"Can I please speak to Sergio?"
The strains of Latin-influenced music nearly drowned out my request.
"Which Sergio?" barked the voice on the other end.
Is this a quiz? I wondered. Surely it was obvious that I was asking for Sergio Oliva, considered by many to be history's greatest bodybuilder. Then I remembered that his son—who, as an infant, Sergio "The Myth" Oliva had held aloft onstage at the 1984 Mr. Olympia before a cheering New York audience—is also named Sergio.
"Senior," I replied confidently.
"Speaking," the senior Oliva responded.
I was now conversing with the man whose physique blew apart the previously bulletproof confidence of Arnold Schwarzenegger on the occasion of their first onstage meeting nearly 35 years ago.
"My name is Shawn Perine. I'm a writer with FLEX maga—"
"Wait a minute," the Myth interjected as he adjusted the volume on his stereo. "Now what do you want?" He sounded a little put off, which I reasoned was understandable, considering I just interrupted what had probably been a perfectly relaxing evening.

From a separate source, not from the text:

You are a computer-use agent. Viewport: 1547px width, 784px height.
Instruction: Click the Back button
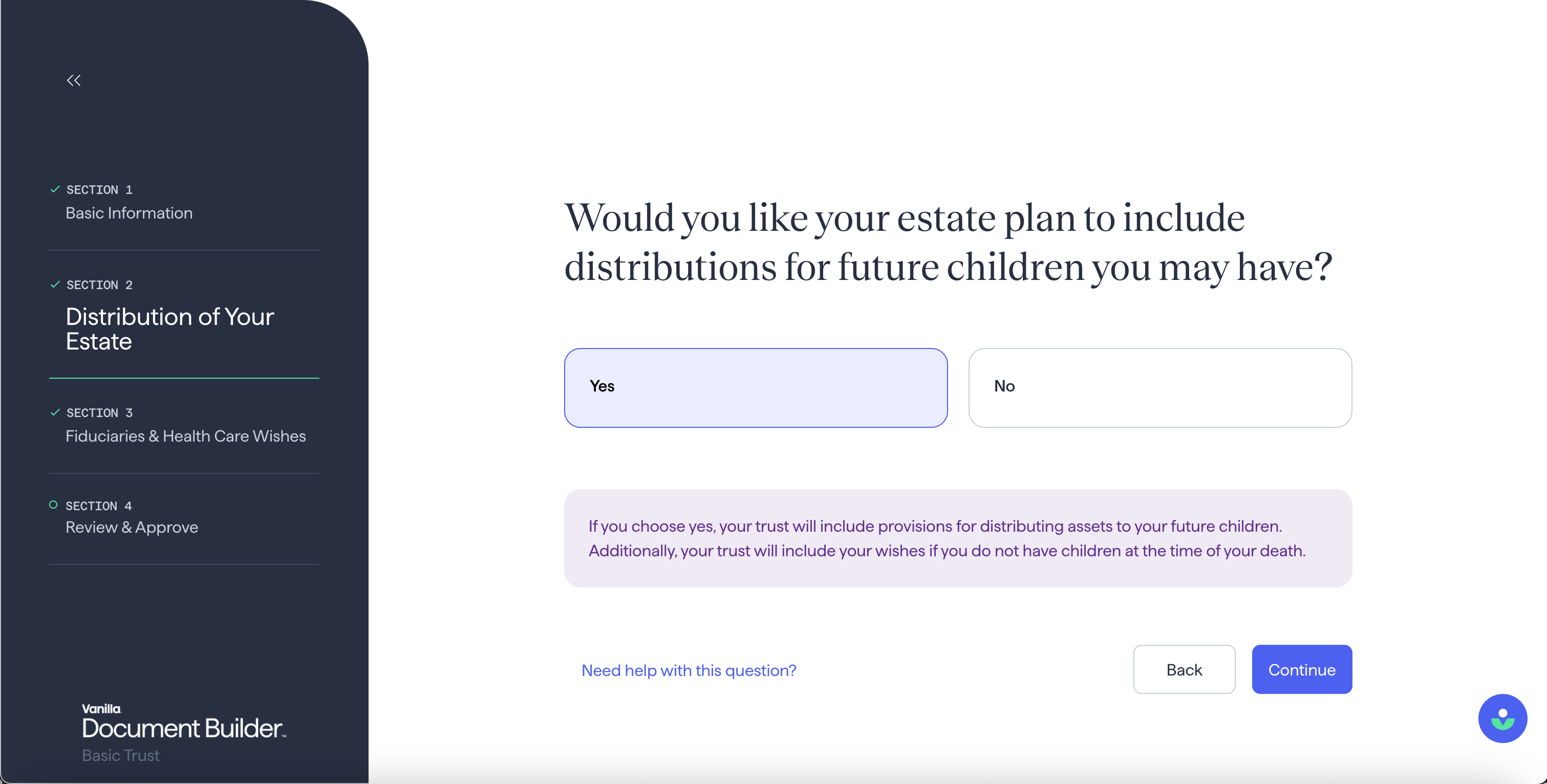point(1184,669)
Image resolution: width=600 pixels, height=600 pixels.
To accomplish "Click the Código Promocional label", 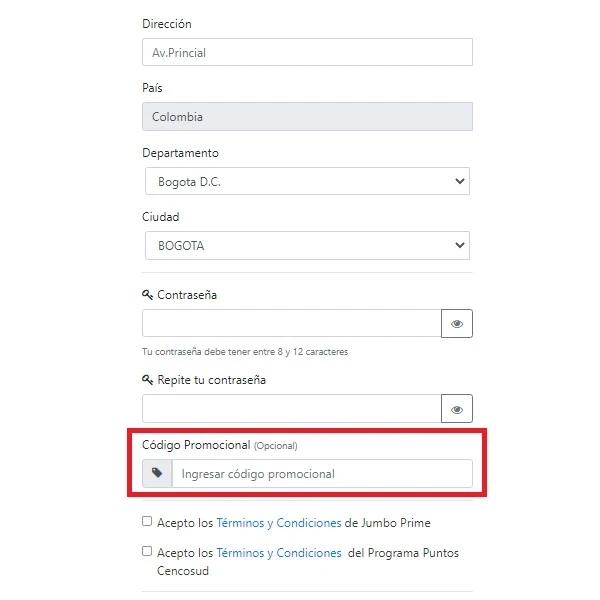I will pyautogui.click(x=196, y=445).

"I'd like to interview you for a feature article on your bodybuilding career." I planted my thumb squarely over the record button of my microcassette recorder and awaited the outpouring of tales, reflections and reveries.
The irony that Sergio Oliva was born on the fourth of July, 1941 is lost on no one who knows the man or his reputation. Throughout his six decades, Oliva has shown nothing if not a burning desire for his own independence. But when Fidel Castro's opposition movement overthrew the Fulgencio Batista Cuban government in 1959, Oliva found that his homeland was no longer a place where personal freedoms could be savored.
A prodigiously gifted athlete from childhood, Oliva realized that his involvement in state-sponsored sports could be his ticket to, if not freedom itself an escape from the stifling confines of the Cuban working class. Blessed with an almost preternatural combination of strength, speed and flexibility, Oliva wisely decided to channel his efforts into Olympic-style weightlifting. Not surprisingly, he took to the sport immediately and, by age 20, he was Cuba's top lifter. For Cuba, Oliva’s participation in international competition signified a lock on yet another weightlifting gold medal. For Sergio Oliva, a man of fiercely independent spirit trapped in a repressive system, weightlifting contests would mean being able to say good-bye—possibly forever—to the only home he'd ever known.